Sunday, October 30, 2022

The "Zacchaeus" Motif in the Early Churches

21 Pentecost, Cp26,  October 30, 2022
Habakkuk 1:1-4; 2:1-4 Psalm 119:137-144
2 Thessalonians 1:1-5 (6-10) 11-12 Luke 19:1-10

Lectionary Link

Is there hope for the dishonest greedy rich people of the world?  If we believe the story about Zacchaeus, we believe that the message of Jesus can transform those who are dishonest, greedy, and rich into those who restore and perform significant reparations for their greedy dishonest ways.

Who is Zacchaeus and what could he represent as a trope in a Gospel story being told within the communities which were reading the Gospel of Luke?

The Gospels often portray Jesus as interacting with tax-collectors, publicans and sinners.

The tax collector in the Gospel setting, was presented as a figure who was a traitor to his people.   The tax collector was a Jewish person, who collected taxes on behalf of the Roman authorities, from his own people whose land was occupied by the Romans.

A tax collector could get wealthy by exacting his own share of the tax allotments.  A tax collector was one who would have found it difficult to be Jew, adhering to the ritual purity customs of the synagogue, because he would have to interact so closely with the non-Jewish authorities for his occupation and his very status in the synagogue would be compromised.
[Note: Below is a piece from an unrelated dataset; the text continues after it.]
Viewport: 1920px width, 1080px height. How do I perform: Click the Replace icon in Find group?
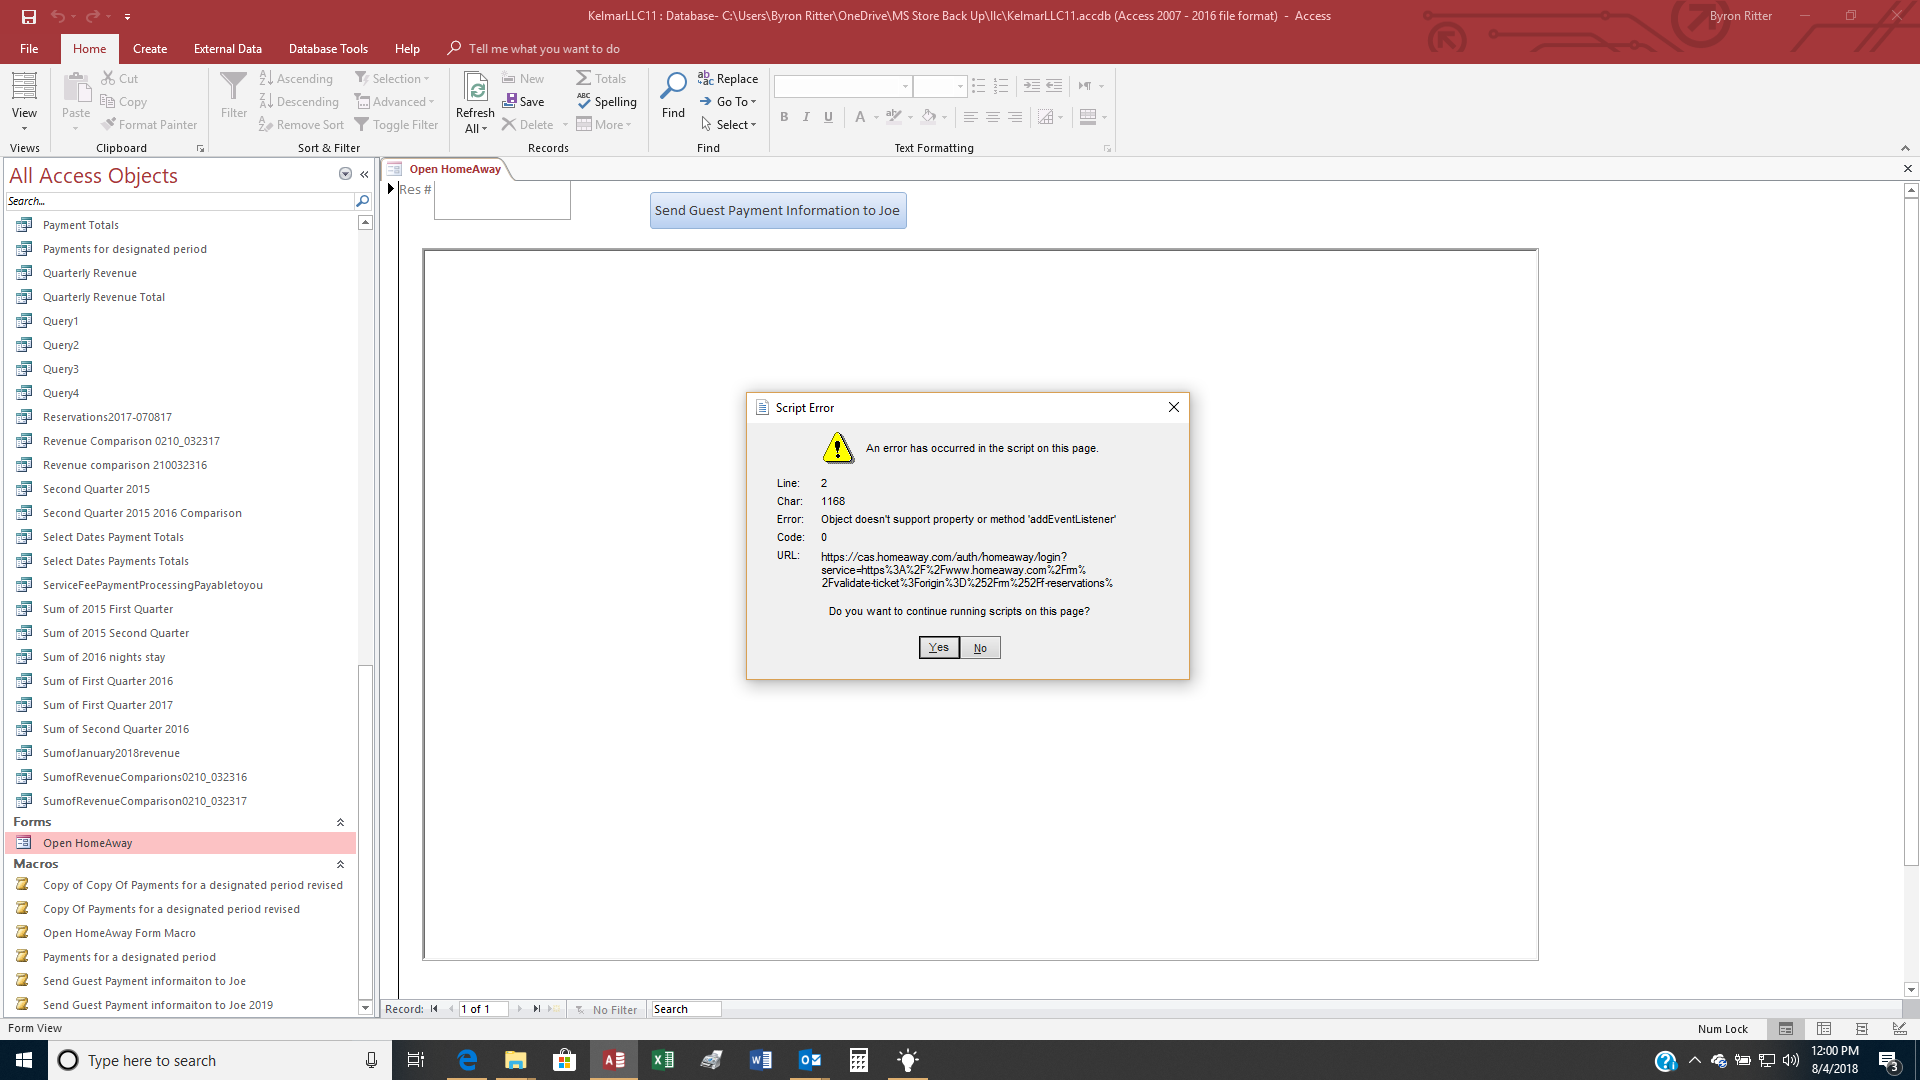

The price that a tax collector had to pay for dishonest wealth was the loss of social acceptance.  He really wasn't welcome to fellowship with the Roman authorities and he was ostracized by his fellow Jews from whom he had to collect taxes.

Zacchaeus represented perhaps an entire class of Jews in the first century who lived in the cities of the Roman Empire and who had to do business with Gentiles on a regular basis.  Such constant interaction with Gentiles meant that in they had lost a sustaining connection with their heritage.  They were, as it were, lapsed Jews in their ritual practice of Judaism.

Certain mystical social clubs arose throughout the cities of the Roman Empire became a magnet for "lapsed" people, persons who had lost contact with a significant social identity group because of the nature of their interaction with the commercial circles within the Roman Empire.

These social clubs which came to be called churches, were like a new extended family identity group.  The story of Zacchaeus encapsulates the kind of social health, social salvation which was being provided by the spread of these home clubs, called churches.

An encounter with the Risen Christ, gave a person entrance into a new family, a new club, a place of significant belonging.   The belonging experienced in the fellowship of these social club provided a space for people to get free from their states of ostracized loneliness.

But what was the cost of initiation into this new social club, the fellowships known as churches?  The cost was the fruit of transformed behaviors; dishonesty to honesty.  Stealing to restoration and reparations. 

In the Zacchaeus Gospel story, one can find an identity story of the stories of the newly arrived members of the fellowship of the church.

And what is the fellowship of the church today?  It is the gathering of people who have the story of a mystical encounter with the Risen Christ which has changed their lives and who from that encounter have said to Jesus, "You make me want to be a better person."  And then begin to the live those better ways of being a better person, the ways of love, justice, restoration, reconciliation and reparations.

Zacchaeus is symbolic of the converted person by the charisma of the grace of Christ, and who is given a place to belong in the family of Christ.

Let us today be those who have been converted by the Risen Christ, and who have come to belong within the fellowship of Christ and who now offer the experience of Christian belonging to all who want it.  Amen.